Even though these results provide some insight into the gait pattern of
patients following reconstruction of the tibia, they should be considered with
caution. Gait can be substantially affected not only by changes in the muscle
but also by alterations in the mobility of the joints. Indeed, all of the
patients in our study presented with a degree of contracture of at least one
of the joints adjacent to the tibia. These contractures inevitably led to
compensatory changes and thus may explain, at least in part, the differences
found between the affected and unaffected limbs.

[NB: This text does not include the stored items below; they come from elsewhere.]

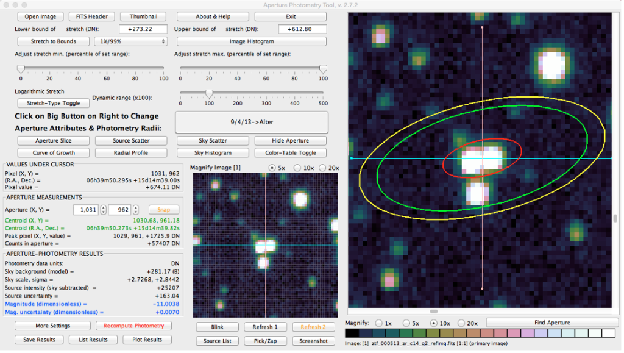Viewport: 624px width, 353px height.
Task: Switch color mapping with Color-Table Toggle
Action: (x=290, y=152)
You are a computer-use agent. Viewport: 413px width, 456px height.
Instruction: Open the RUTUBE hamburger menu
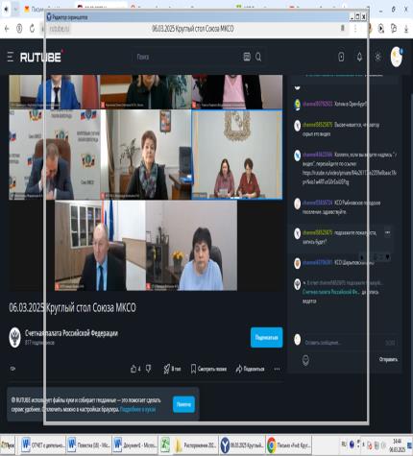11,57
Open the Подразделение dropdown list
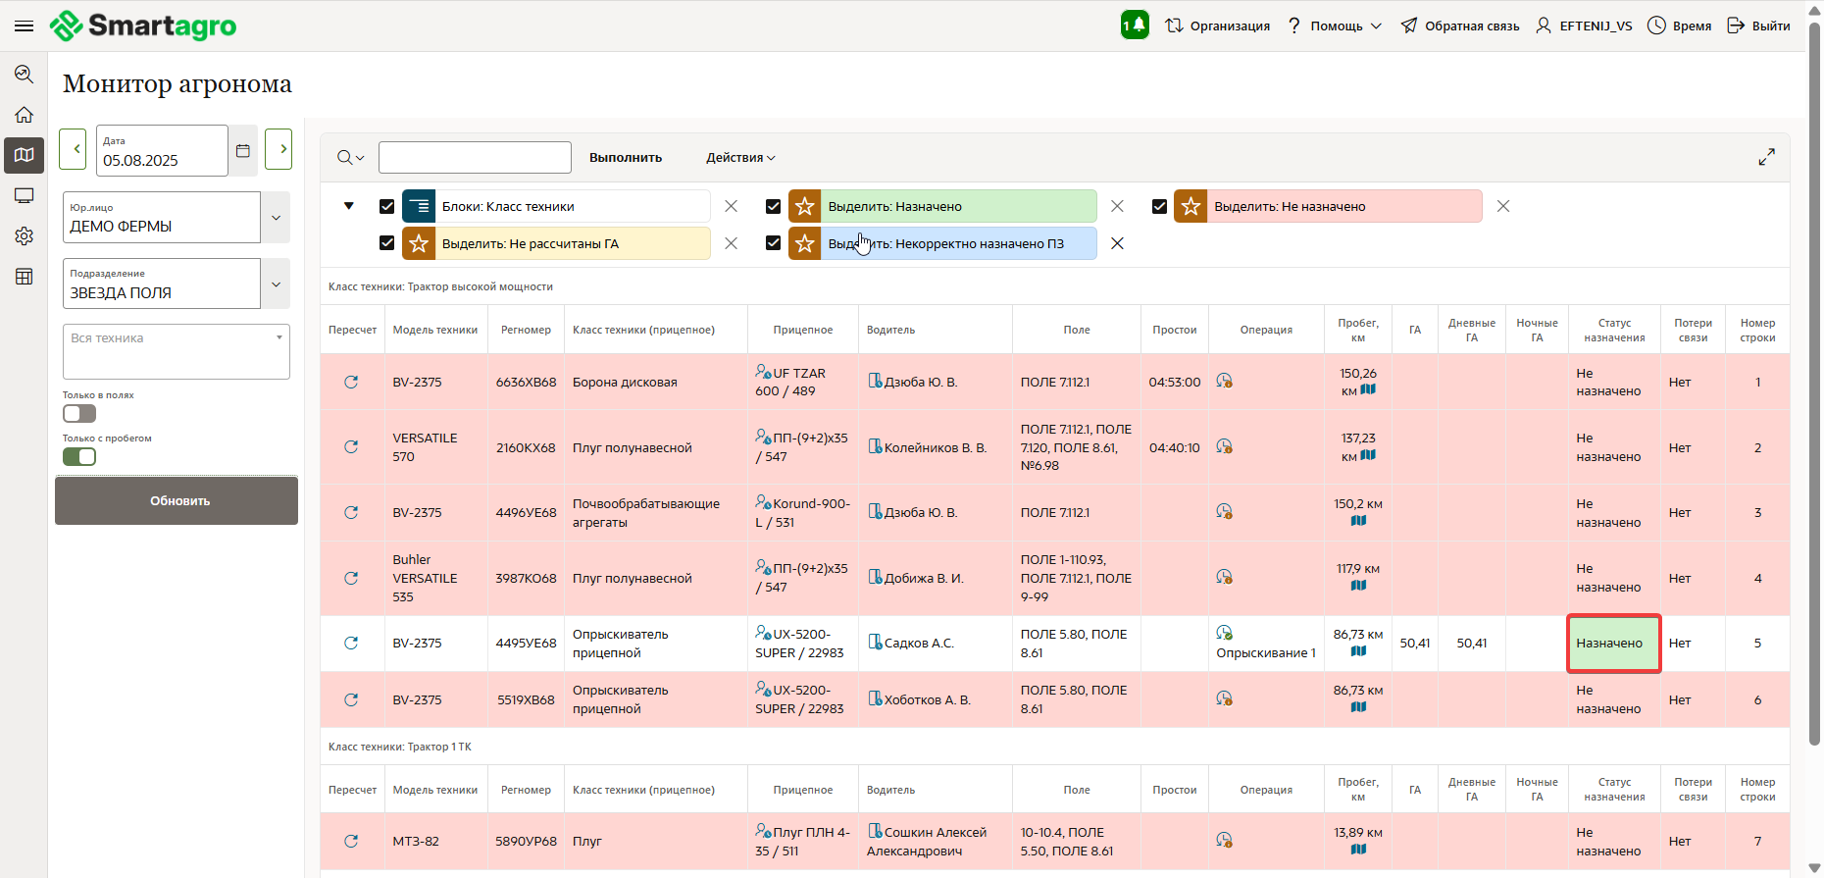 [x=276, y=284]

However, the possibility that the lower-limb muscles of the operatively
treated limb had undergone substantial functional changes is supported by the
dynamometric and electromyographic data. The dynamometry tests were performed
isometrically at a given joint configuration and thus the minor fixed flexion
deformities noted in some of the patients should not have affected the
outcomes of these tests. The substantially decreased moment-generating
potential and associated electromyographic activity in the limbs that had had
the reconstruction compared with the unaffected limbs may explain the
reluctance of most of the patients to participate in more demanding physical
activities such as running or sports and may explain the differences found
during the gait analysis. Muscle size reduction may account for the reduction
in the maximum voluntary contraction moments in the affected limbs. This
explanation is supported by experimental evidence that immobilization induces
skeletal muscle atrophy, reduces maximum voluntary contraction moments, and
reduces electromyographic activity during maximum voluntary
contractions20-23.
Loss of muscle could also explain why the decrease in the maximum voluntary
contractions of the affected limb compared with those of the unaffected limb
was greater during dorsiflexion (50.7%) than during plantar flexion (27.4%),
as the tibialis anterior can be more vulnerable to injury in a tibial fracture
as well as during its surgical exposure than are the plantar flexors. The
decrease in the electromyographic readings may have resulted from a loss of
motor units or from alterations of their characteristics, such as those
occurring with changes in muscle fiber type or a decrease in the neural
drive24. An
emerging theory that could explain the findings in the present study is that
there is loss of motor units, possibly due to denervation injury and cell
death during the transport process, in combination with alteration of the
electrical activity of the remaining motor units, possibly due to muscle fiber
type transformation.
All of the cases presented in this report demonstrated striking
similarities. One might have expected that the noted effects would have been
more pronounced as the migration distance of the transported segment
increased. The limited number of participants did not permit sensible
statistical analysis in order to demonstrate this. Similarly, we were unable
to identify any trends relating the outcome to the time between the
development of the pathological condition and the treatment, the duration of
treatment with the external fixator, or the time between removal of the
fixator and the investigation.
In conclusion, the findings of the present study offer an objective measure
of the long-term functional outcomes of patients in whom a segment of bone had
been transported distally to reconstruct a distal tibial defect. Although we
were unable to provide a precise explanation for the adaptive processes, what
was certain was that the affected limb had undergone considerable changes that
affected both routine and maximal effort capabilities. To help improve the
clinical outcome in these difficult cases, additional research is required in
order to understand the exact mechanisms involved.